DATASET RECORDS:
◇ ◇ ◇ ◇ ◇ ◇ ◇

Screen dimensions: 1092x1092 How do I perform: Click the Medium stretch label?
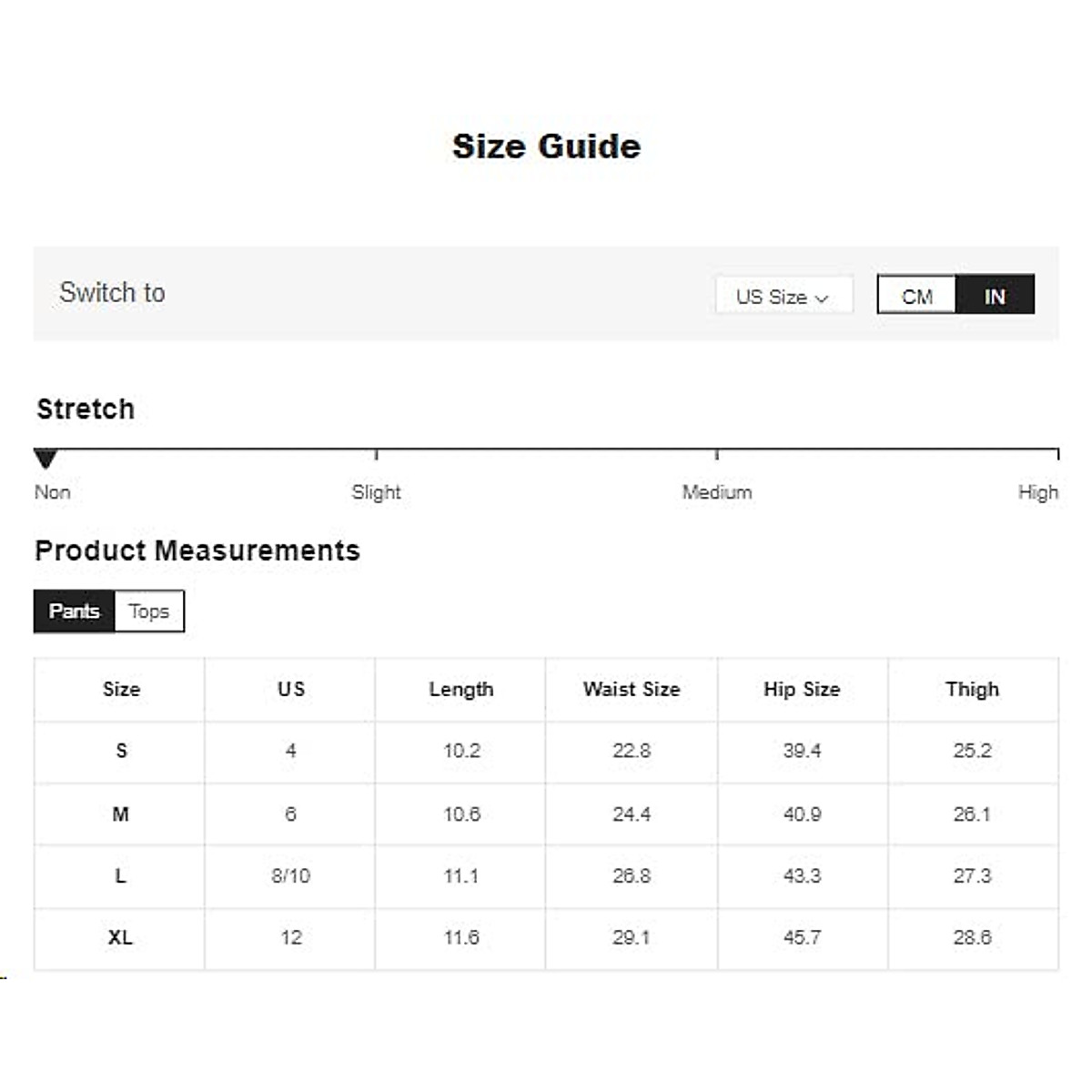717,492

◇ ◇ ◇ ◇ ◇ ◇ ◇

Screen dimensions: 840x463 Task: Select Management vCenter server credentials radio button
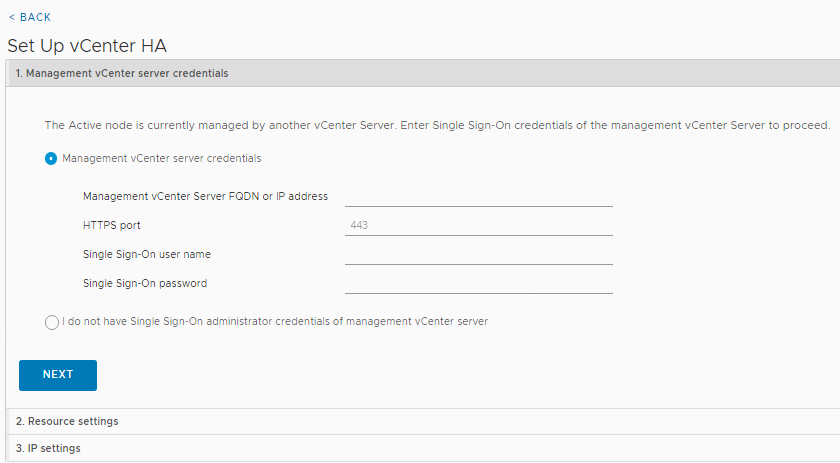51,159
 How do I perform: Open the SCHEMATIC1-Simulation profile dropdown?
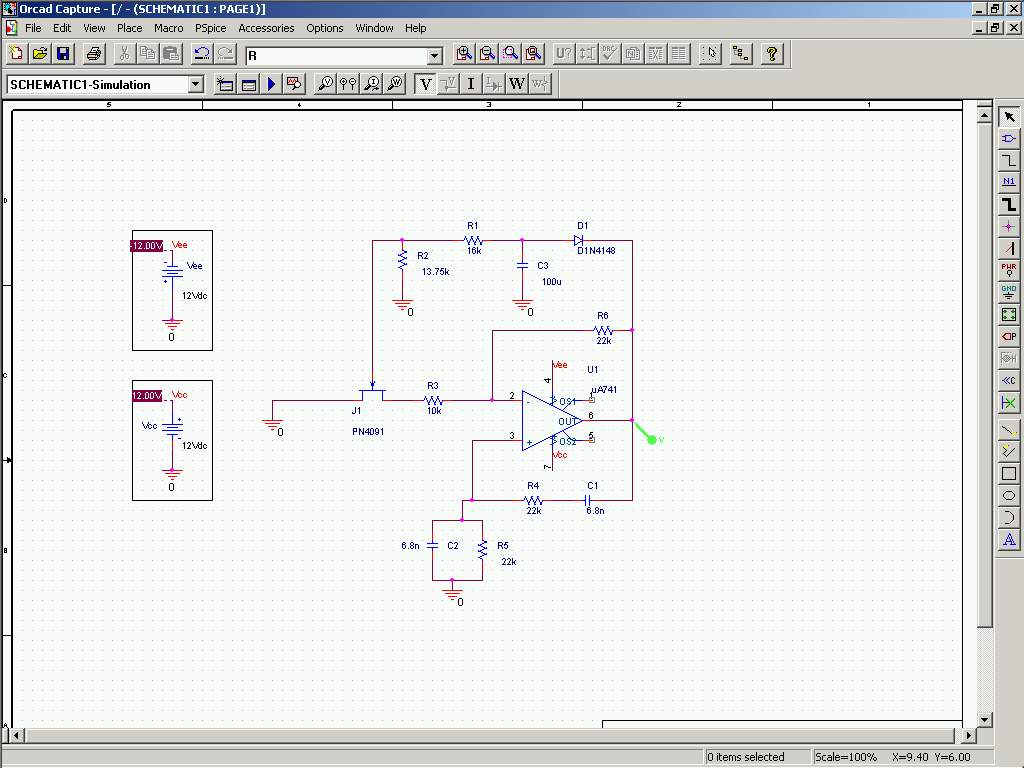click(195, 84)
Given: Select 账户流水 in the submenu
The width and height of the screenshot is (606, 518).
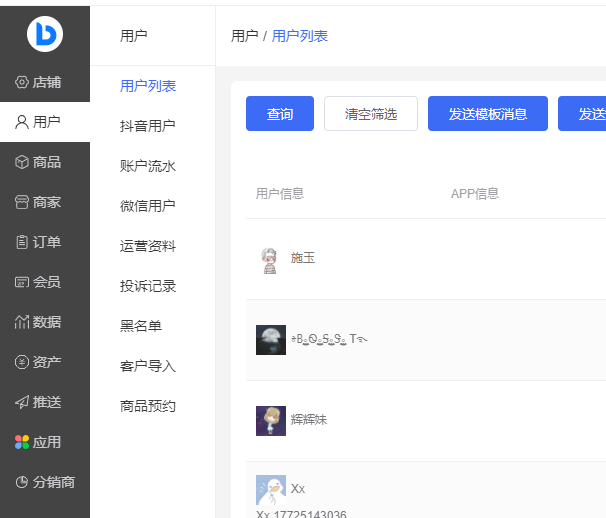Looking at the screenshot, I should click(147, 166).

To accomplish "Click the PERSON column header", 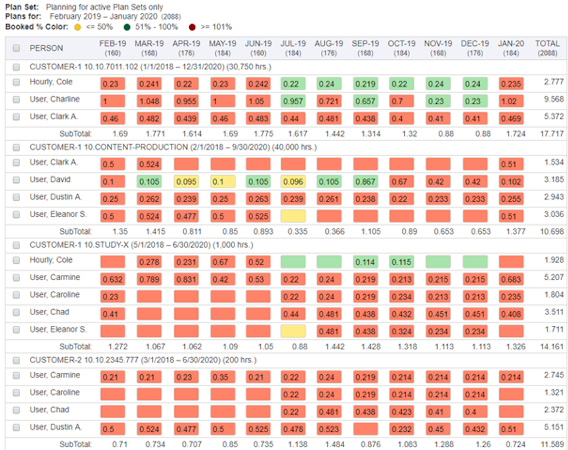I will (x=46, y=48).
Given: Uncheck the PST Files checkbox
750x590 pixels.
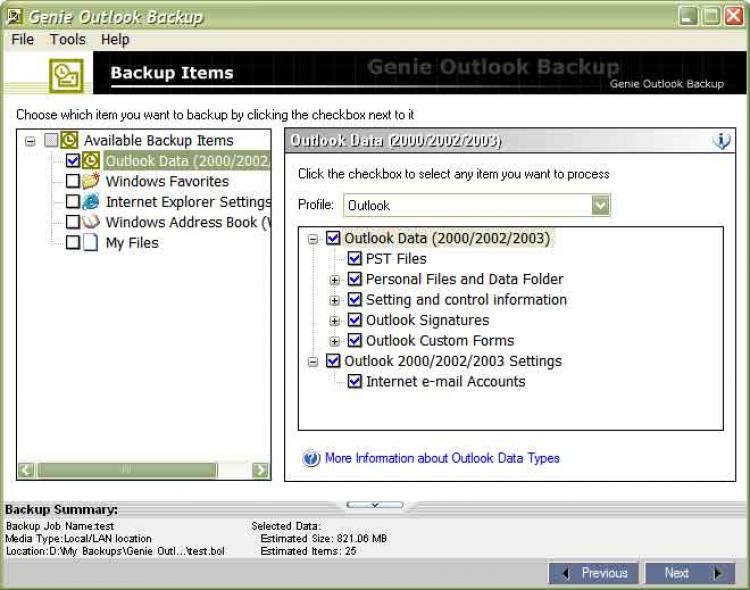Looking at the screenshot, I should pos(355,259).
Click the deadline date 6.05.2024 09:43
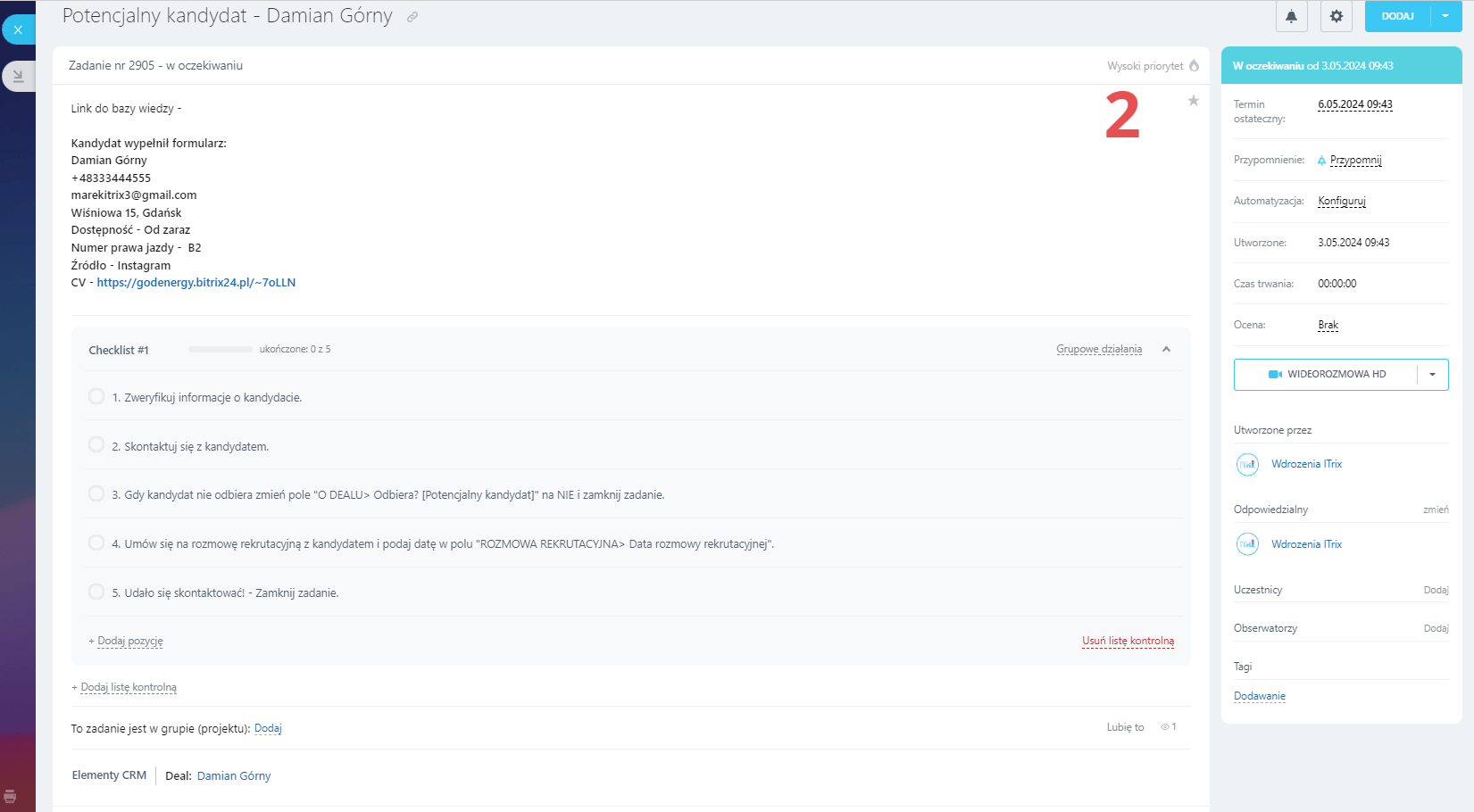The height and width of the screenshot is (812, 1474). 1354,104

◇ ◇ ◇ ◇ ◇ ◇ ◇

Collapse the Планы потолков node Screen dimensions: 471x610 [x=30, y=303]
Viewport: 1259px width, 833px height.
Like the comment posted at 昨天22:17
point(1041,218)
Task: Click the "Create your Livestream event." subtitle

◇ ◇ ◇ ◇ ◇ ◇ ◇

DO THIS: Starting at the line that has "Collapse the Планы" and ending with the line that has "Task: Click the", give these lines again, changing "comment" to "reply" and keeping everything else the same.

TASK SOLUTION:
Collapse the Планы потолков node Screen dimensions: 471x610 [x=30, y=303]
Viewport: 1259px width, 833px height.
Like the reply posted at 昨天22:17
point(1041,218)
Task: Click the "Create your Livestream event." subtitle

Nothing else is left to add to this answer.